There are lots of options.
I have a 70 ft pier in one of my bigger ponds that consists of 7 approximately 10 foot sections of treated lumber, that are supported above the water with 12 foot glavanized posts, that I purchased from Menards. (You can see a picture on my website of it on the page titled, "Pictures of our pond fish." )
The top is just treated decking and the stringers are 2 by 6's. The stringers on each section alternate narrower or wider to fit inside each other and are bolted together. I bought the whole thing used (minus posts and sleeves from Menards) from a friend for about $100.00 It would be a piece of cake to build one like this.

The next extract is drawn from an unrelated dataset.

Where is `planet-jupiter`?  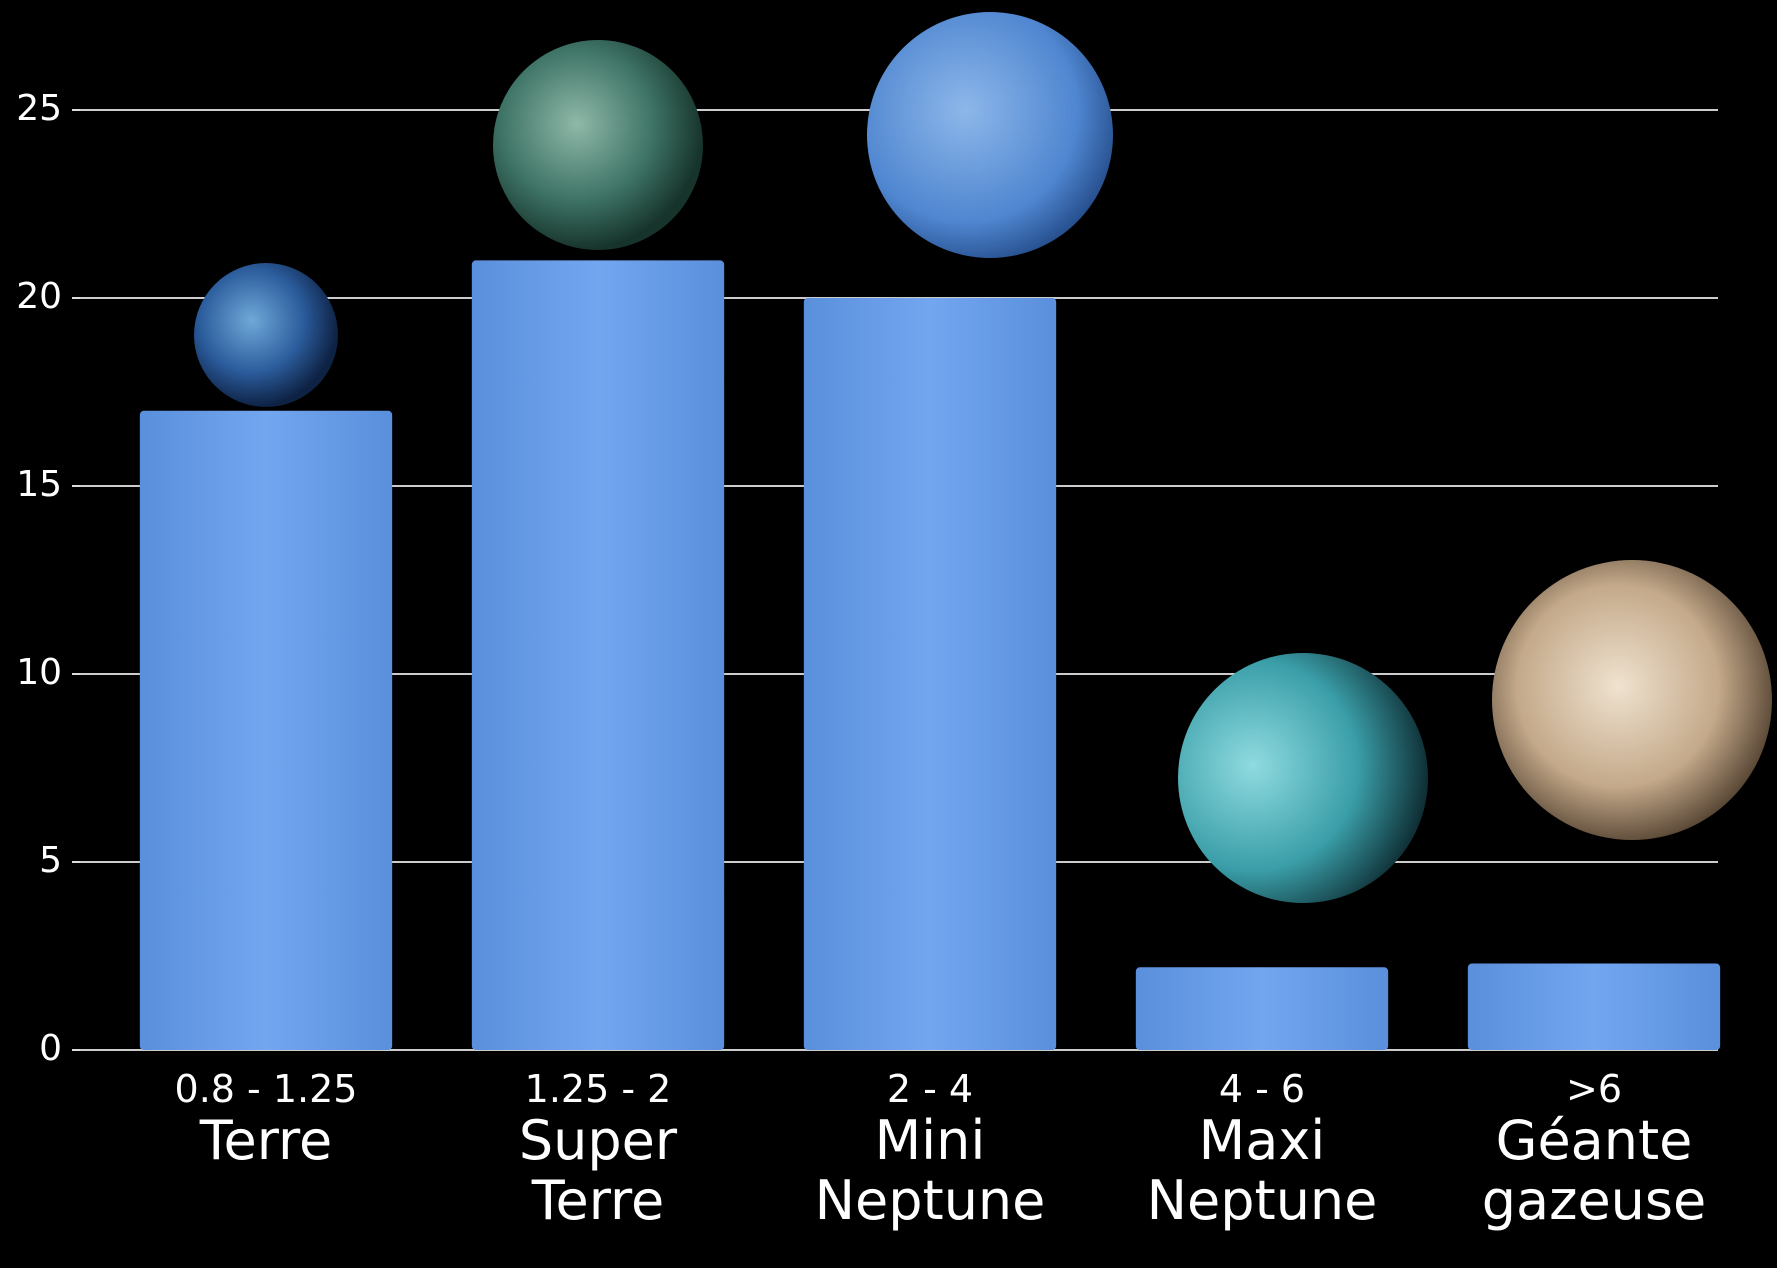
planet-jupiter is located at coordinates (1632, 700).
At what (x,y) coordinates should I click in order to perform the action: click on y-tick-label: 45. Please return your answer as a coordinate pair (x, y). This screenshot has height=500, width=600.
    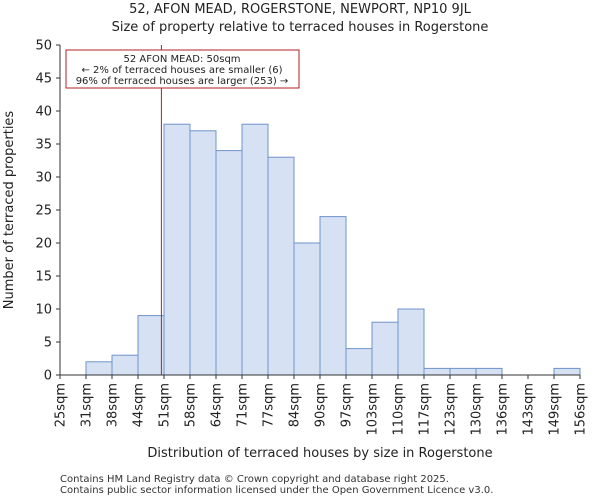
    Looking at the image, I should click on (44, 80).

I bolted all the sections together and bolted on sleeves for the posts every few feet, and then pushed it all out on the ice with a tracter. Once on the ice I marked where the sleeves are and then pushed the pier aside (easy to do on the ice). I then made holes with an ice auger where all the posts would be, and alligned the sleeves back over the holes. I slid the posts into the sleeves through the holes to the bottom and drove the posts in as far as I could with a pile driver and sludge hammer. After all the posts were driven in I wedged the pier up off the ice as high as I wanted it, and tightened the bolts on the sleeves. Whalla! Permanent pier on the pond (shifting ice not a problem on small ponds). It's a little wobbly by not enough to be a problem. I would be glad to send you a diagram if you wanted one.
Another option that I will be pursuing on my trout pond is a floating pier. Since the pond is so small I want to be able to take the pier out when we harvest. I can just see a 10 lb. brown headed for the pier post! I will be using Dow's floating billets as mentiond that are used for fish carving, and here is a link below for plans size etc. Dow should be able to direct you to the nearest source.

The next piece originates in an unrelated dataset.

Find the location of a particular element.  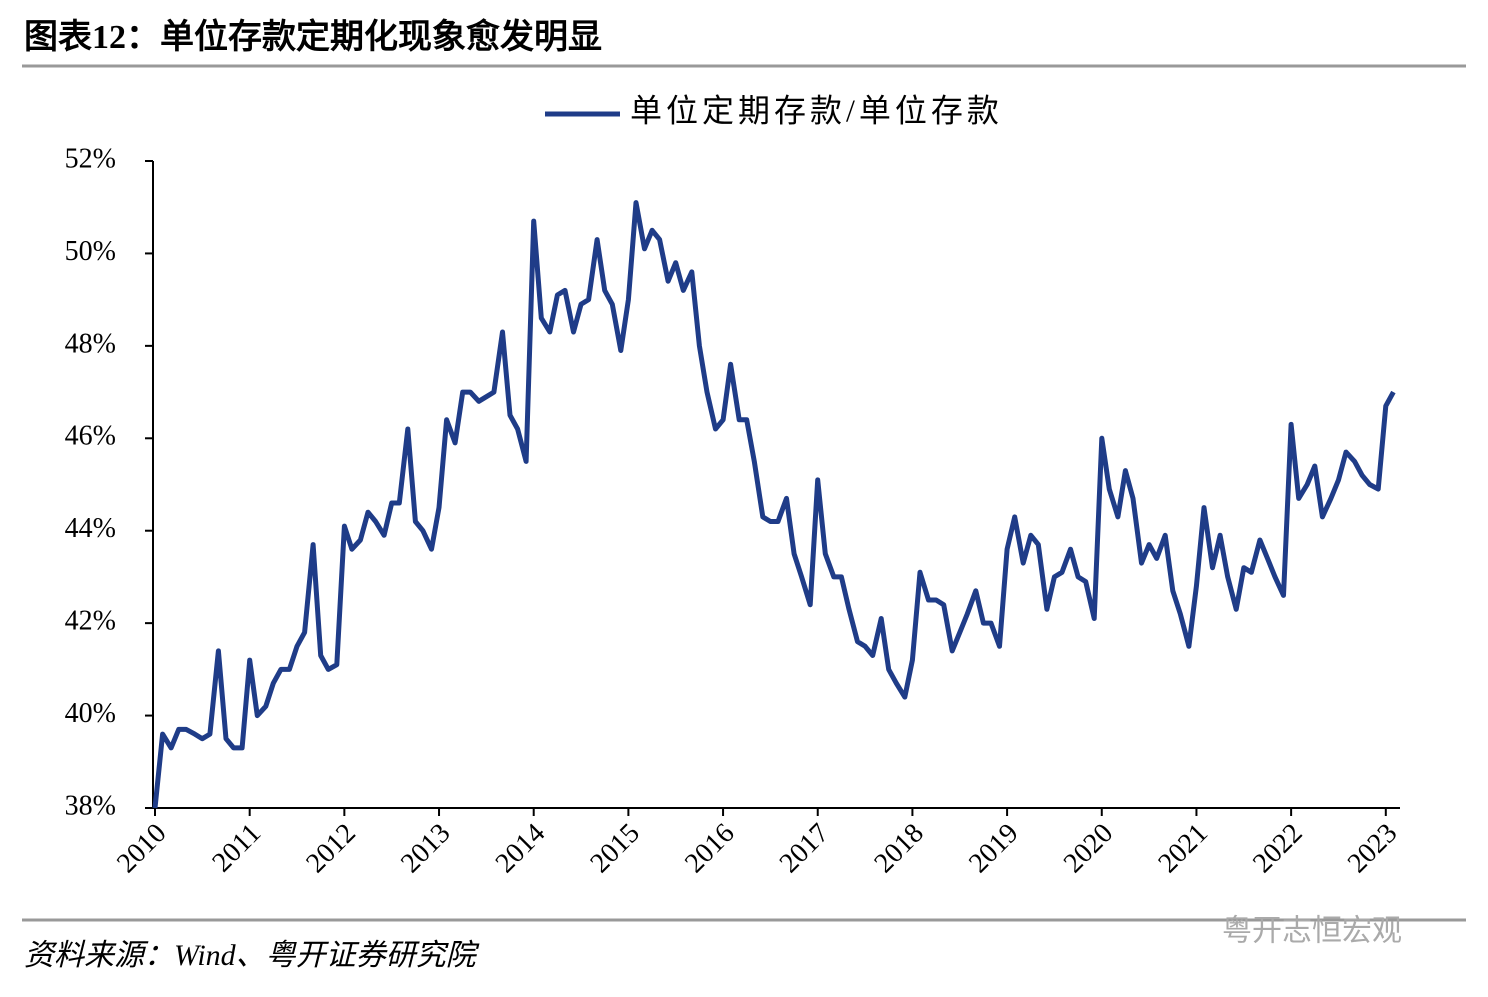

y-tick-label: 52% is located at coordinates (90, 158).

As far as barrels they work too. I like the stability of the foam better and I can build the pier around the foam. Lots of options and it doesn't have to be expensive. Some commercial kits out there are out of this world in price.
compared to the billets. JMHO.
I usually hunt big water for ducks, for several years now I have had the idea of building a duck blind that floats, one I can drive the boat into.
Seams that many ducks raft up in the middle of the lake, this would allow me to set the blind up and motor out to it, leaving it out on the lake for day to day use.
Then after season pack it up on my trailer and bring it back.
I do have a blind that I made out've conduit & aluminum coil stock that is pop-riveted to the conduit. With aluminum, hinged half-lids on top. This blind is dropped onto and bolted to my boat in about an hour every duck season. I've got chicken wire pop-riveted thru the coil stock into the conduit. Then, I've g-tied grasses to the chicken wire to feather it out.
But, I hunt public land - so I need to be able to carry my blind around with me. It's very warm - I fire up heaters if need be, and it tows at 75 with no problems. And all my gear stays in the boat so I'm ready to go in a heartbeat.